Relatos televisivos inundan las pantallas con series truculentas que reiteran crímenes, pedofilia, secuestros, narcotráfico y son tratados con pasmosa liviandad.

José Luis Córdova

Periodista

21/07/2020. Si bien es complejo definir el fenómeno de la violencia en la sociedad actual, en la industria televisiva no es más que un estereotipo que tiende peligrosamente a naturalizarse. Estudios recientes determinan que se trata de un problema social. Según la Organización Mundial de la Salud (OMS) la violencia es “el uso deliberado de la fuerza física o el poder, ya sea en grado de amenaza o efectivo, contra uno mismo, otra persona o un grupo o comunidad, que cause o tenga muchas probabilidades de causar lesiones, muerte, daños psicológicos, trastornos del desarrollo o privaciones” (OMS, 2002: 5).

Hasta hace poco (por ejemplo) el acoso escolar no era calificado como violencia y en materia de género recién se están estableciendo parámetros para determinar los excesos y abusos perpetrados en ese ámbito. El Estado también aplica violencia en diversas formas, como se muestra hoy en Chile con la violencia social expresada en la desigualdad, la discriminación, la pobreza, el hacinamiento y el hambre. Todas violencias implícitas.

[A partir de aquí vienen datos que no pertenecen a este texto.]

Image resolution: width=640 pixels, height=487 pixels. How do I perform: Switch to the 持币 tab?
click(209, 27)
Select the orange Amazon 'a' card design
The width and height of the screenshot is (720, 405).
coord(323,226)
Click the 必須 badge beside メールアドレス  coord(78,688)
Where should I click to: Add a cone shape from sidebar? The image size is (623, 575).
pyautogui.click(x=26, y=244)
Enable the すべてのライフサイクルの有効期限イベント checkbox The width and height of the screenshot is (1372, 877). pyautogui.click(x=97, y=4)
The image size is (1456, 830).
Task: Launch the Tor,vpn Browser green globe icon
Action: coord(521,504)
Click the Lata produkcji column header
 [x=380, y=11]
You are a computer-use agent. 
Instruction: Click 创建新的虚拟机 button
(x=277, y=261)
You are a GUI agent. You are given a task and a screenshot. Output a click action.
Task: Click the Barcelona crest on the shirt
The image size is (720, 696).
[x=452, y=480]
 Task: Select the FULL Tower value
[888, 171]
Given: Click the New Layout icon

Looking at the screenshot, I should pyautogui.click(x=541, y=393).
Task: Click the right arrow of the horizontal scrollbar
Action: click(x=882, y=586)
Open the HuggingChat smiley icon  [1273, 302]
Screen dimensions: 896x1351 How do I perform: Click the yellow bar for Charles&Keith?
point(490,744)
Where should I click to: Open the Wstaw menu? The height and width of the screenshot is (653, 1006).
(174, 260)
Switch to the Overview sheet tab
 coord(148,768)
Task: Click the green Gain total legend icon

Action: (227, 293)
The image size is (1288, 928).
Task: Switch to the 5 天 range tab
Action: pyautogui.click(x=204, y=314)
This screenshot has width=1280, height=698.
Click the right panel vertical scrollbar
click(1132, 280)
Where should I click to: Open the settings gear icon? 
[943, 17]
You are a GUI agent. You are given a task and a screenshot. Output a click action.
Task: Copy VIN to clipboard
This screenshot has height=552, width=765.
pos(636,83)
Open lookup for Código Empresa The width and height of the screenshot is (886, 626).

Para la industria televisiva, la violencia es un importante elemento que contribuye a captar la atención de los televidentes en series, noticiarios, debates y las más diversas expresiones comunicacionales con sus diferentes grados de interés, impacto y también sensacionalismo.

Los luctuosos sucesos acaecidos en EEUU respecto a los métodos policiales contra las comunidades minoritarias en ese país han revelado altos niveles de violencia racial, de género, homofóbica y social que están enquistados en la sociedad norteamericana.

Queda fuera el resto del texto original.